### Listed records
☆ ☆ ☆ ☆ ☆

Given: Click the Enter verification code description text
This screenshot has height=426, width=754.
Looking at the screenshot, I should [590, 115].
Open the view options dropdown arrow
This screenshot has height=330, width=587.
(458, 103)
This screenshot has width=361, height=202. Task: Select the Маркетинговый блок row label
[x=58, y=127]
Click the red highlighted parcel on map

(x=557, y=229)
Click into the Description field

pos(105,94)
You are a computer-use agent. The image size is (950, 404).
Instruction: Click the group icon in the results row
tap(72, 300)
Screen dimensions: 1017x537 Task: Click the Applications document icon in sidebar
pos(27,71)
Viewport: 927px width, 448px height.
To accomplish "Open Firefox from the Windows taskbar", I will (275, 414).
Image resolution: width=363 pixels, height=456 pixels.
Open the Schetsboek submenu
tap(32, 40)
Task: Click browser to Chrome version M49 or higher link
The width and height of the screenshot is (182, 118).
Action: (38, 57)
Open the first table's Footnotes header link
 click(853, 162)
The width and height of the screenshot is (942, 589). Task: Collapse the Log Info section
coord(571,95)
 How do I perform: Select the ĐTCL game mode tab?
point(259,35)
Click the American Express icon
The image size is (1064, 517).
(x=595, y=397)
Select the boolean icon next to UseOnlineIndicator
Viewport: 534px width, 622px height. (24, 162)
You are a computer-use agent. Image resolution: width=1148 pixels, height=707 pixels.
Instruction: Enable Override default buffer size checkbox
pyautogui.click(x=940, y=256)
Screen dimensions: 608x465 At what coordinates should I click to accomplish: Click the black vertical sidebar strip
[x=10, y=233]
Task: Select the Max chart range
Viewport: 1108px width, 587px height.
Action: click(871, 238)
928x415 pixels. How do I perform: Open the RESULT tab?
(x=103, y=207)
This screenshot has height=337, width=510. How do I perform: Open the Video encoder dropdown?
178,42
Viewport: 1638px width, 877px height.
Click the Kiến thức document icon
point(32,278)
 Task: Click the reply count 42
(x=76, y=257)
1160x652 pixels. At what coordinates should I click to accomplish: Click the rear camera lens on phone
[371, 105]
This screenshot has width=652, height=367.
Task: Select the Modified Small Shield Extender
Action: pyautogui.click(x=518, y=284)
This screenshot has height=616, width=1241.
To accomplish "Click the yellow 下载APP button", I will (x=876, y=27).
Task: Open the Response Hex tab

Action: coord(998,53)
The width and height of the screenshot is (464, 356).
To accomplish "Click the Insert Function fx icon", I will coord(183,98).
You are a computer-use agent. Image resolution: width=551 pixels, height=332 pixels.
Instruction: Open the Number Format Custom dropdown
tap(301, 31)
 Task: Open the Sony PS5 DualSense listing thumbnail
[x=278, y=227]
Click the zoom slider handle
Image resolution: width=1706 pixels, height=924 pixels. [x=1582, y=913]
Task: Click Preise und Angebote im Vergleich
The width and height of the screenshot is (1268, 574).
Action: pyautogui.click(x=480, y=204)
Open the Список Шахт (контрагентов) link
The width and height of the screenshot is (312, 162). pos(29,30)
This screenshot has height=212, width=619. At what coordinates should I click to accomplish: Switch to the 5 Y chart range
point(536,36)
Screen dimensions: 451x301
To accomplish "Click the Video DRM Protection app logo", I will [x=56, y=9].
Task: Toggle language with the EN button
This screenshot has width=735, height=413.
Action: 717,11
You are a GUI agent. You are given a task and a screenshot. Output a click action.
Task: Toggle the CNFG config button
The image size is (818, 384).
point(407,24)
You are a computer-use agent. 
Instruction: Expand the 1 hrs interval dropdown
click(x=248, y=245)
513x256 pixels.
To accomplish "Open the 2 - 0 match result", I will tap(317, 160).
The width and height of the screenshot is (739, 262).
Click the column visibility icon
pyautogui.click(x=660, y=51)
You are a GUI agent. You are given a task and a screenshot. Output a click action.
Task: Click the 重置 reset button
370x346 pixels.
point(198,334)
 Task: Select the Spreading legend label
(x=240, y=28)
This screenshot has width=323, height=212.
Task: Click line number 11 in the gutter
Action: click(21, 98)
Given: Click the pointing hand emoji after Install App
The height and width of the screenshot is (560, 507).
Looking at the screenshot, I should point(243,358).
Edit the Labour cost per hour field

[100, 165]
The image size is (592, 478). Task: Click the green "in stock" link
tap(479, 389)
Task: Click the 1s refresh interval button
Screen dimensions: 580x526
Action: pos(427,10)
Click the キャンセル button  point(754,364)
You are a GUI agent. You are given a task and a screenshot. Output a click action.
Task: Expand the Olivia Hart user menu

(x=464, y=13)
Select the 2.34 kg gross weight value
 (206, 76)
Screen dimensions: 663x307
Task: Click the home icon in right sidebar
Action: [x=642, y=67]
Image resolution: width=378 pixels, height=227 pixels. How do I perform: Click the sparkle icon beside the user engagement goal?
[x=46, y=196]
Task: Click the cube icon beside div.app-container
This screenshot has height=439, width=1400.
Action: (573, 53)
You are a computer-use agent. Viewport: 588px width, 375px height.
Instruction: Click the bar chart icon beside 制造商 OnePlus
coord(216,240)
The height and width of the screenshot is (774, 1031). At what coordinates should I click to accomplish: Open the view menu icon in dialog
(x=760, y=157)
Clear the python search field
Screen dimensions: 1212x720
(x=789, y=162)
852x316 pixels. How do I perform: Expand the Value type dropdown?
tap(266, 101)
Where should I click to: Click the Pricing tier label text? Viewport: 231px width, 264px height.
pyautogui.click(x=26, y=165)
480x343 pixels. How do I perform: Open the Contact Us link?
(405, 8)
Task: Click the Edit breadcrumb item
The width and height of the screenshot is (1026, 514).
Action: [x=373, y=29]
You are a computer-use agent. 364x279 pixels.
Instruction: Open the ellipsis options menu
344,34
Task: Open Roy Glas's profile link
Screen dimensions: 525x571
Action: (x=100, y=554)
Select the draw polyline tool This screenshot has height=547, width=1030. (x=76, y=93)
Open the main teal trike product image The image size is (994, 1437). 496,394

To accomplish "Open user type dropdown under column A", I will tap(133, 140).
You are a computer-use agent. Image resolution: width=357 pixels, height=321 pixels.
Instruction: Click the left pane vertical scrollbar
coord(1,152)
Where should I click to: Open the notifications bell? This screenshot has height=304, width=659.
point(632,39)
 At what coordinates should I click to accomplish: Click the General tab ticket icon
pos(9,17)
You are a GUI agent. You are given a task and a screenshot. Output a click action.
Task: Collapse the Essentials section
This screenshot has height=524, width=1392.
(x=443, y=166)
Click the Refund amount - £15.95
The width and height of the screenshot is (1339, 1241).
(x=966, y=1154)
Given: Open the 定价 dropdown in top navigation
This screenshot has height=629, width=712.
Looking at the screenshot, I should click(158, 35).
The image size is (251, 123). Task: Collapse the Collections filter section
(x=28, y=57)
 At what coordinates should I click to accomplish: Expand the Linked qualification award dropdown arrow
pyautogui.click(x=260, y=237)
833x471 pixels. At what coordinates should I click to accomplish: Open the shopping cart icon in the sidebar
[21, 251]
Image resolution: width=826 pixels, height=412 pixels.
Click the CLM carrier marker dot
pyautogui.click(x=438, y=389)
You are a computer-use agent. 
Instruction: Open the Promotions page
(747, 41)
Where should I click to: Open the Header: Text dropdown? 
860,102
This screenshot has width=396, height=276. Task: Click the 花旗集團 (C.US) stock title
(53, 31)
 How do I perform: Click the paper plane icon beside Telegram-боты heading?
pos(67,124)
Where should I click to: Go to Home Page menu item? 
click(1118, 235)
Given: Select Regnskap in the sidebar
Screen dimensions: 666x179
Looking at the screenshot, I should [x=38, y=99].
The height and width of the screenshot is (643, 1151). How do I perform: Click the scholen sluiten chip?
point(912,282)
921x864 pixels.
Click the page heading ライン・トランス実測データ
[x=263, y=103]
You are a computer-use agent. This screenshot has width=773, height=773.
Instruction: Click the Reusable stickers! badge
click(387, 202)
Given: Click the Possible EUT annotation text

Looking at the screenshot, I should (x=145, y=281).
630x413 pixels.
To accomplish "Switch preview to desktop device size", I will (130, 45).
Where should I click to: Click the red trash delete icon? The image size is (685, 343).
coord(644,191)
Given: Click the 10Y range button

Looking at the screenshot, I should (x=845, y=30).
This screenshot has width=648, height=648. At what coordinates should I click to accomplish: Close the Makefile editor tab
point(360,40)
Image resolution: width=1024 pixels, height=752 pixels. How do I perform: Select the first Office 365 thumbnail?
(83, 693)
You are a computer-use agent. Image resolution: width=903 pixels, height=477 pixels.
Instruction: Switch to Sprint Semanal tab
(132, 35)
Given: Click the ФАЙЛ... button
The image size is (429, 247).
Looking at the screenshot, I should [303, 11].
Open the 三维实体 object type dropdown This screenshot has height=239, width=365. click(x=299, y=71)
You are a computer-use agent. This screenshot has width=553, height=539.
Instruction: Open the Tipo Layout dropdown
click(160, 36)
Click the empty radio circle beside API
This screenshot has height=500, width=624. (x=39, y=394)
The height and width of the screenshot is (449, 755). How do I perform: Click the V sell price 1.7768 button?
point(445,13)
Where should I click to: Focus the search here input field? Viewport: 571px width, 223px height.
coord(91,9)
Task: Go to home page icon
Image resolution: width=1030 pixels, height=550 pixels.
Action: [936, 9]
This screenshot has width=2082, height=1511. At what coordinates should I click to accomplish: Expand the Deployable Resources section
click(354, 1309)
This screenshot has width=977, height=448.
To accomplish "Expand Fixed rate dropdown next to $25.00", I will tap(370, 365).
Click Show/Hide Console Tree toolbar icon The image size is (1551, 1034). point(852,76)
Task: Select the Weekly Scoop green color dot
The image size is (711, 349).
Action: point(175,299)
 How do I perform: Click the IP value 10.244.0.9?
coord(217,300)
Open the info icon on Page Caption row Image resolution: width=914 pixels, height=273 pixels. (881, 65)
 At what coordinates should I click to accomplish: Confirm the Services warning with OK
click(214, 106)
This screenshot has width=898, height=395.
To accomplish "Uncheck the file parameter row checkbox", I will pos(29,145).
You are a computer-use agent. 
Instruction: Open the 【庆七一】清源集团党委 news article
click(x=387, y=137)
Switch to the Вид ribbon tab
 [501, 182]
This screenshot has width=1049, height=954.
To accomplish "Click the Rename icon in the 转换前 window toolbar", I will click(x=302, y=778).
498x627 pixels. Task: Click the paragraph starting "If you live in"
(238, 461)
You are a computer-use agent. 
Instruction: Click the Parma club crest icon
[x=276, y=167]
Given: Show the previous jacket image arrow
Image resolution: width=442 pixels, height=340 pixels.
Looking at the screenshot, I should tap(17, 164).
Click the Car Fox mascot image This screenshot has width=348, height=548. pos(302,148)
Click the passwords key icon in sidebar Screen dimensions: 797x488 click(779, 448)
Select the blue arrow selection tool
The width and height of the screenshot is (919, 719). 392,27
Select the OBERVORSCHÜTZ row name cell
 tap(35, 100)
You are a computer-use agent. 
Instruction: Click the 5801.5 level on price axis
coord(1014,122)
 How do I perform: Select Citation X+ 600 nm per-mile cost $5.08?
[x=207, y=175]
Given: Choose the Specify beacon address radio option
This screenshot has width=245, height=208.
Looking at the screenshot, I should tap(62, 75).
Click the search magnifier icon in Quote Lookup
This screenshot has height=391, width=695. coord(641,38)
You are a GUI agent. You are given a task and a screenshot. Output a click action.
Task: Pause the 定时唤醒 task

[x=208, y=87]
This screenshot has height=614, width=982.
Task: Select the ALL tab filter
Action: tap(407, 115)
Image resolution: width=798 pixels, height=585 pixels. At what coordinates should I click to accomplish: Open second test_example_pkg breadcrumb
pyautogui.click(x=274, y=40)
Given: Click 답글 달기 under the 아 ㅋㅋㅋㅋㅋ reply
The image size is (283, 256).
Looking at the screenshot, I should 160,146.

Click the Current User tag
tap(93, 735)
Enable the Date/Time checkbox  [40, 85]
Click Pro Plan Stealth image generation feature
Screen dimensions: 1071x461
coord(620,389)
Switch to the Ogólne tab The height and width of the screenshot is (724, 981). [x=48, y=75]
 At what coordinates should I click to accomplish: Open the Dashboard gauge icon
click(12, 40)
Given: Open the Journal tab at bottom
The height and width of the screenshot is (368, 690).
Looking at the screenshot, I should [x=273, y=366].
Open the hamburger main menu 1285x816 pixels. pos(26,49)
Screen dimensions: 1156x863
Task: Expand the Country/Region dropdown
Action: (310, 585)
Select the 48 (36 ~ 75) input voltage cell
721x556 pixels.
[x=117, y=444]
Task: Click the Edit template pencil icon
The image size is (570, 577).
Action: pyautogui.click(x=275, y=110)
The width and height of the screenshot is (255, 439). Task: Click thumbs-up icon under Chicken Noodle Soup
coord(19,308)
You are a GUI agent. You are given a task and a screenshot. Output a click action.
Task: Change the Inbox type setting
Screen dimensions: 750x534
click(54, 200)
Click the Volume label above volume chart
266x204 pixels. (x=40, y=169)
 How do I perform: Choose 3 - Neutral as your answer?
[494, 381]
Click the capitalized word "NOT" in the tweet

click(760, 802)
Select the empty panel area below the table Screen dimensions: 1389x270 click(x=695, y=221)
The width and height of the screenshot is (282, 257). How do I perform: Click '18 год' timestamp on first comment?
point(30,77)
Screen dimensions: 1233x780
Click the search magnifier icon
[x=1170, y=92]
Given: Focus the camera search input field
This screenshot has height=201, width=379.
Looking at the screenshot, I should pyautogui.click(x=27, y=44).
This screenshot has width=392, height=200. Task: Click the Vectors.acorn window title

☆ ☆ ☆ ☆ ☆

### Your assignment
Lines from the one holding "Screen dimensions: 1233x780" to the last line of the records: return these exactly, and only these.

### Answer box
Screen dimensions: 1233x780
Click the search magnifier icon
[x=1170, y=92]
Given: Focus the camera search input field
This screenshot has height=201, width=379.
Looking at the screenshot, I should pyautogui.click(x=27, y=44).
This screenshot has width=392, height=200. Task: Click the Vectors.acorn window title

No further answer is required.